県展 史上初の中止 実行委「心苦しく、悲しい」

今年の県展の中止を発表する江副県展実行委員長(中央)=県庁

 9月開幕予定の県内最大の美術公募展「第65回県展」について、同展実行委(江副功実行委員長)は29日、新型コロナウイルスの流行により運営面で安全性の確保が困難として、中止すると発表した。1956年から始まった同展の中止は史上初めて。

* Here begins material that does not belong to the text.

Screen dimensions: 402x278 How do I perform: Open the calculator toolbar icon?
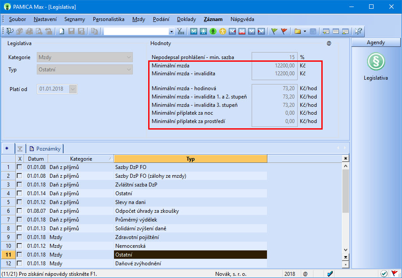[x=313, y=32]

 同展は毎年、日本画、洋画、彫刻、工芸、書、写真、デザインの7部門で県民から作品を募集。各部門で県知事賞など入賞、入選作品を決め、県内各地で展覧会を開いている。65回展は9月13日~11月23日、長崎、諫早、佐世保、東彼杵、対馬の5市町で開催予定だったが、約1500点もの搬入作業に加え、観覧者は1万5千人以上で約500人の運営スタッフも必要なため、「3密」回避や安全性の確保が困難と判断、中止を決めた。

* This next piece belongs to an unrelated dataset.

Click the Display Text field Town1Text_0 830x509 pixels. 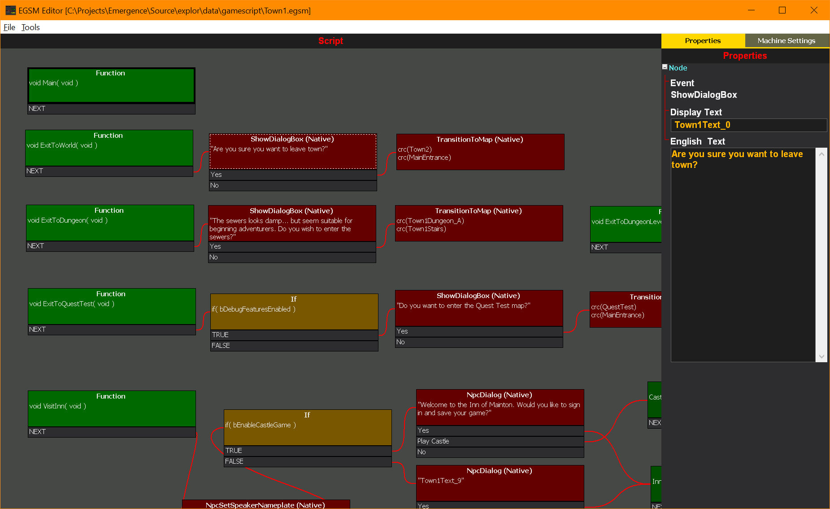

 29日、県庁で記者会見した江副実行委員長は「会議を重ね、中止はやむなしという結論に至った」と説明。インターネットを活用した開催も検討したが「芸術作品はウェブ画面だけで(審査などの)判断はできず難しい」と話した。また、自身も書家である立場から「県展は県内の芸術を愛する人にとっての1年1度の場。心苦しく、悲しい。環境が整えば何らかの方法を考えたいと個人的には思っている」と語った。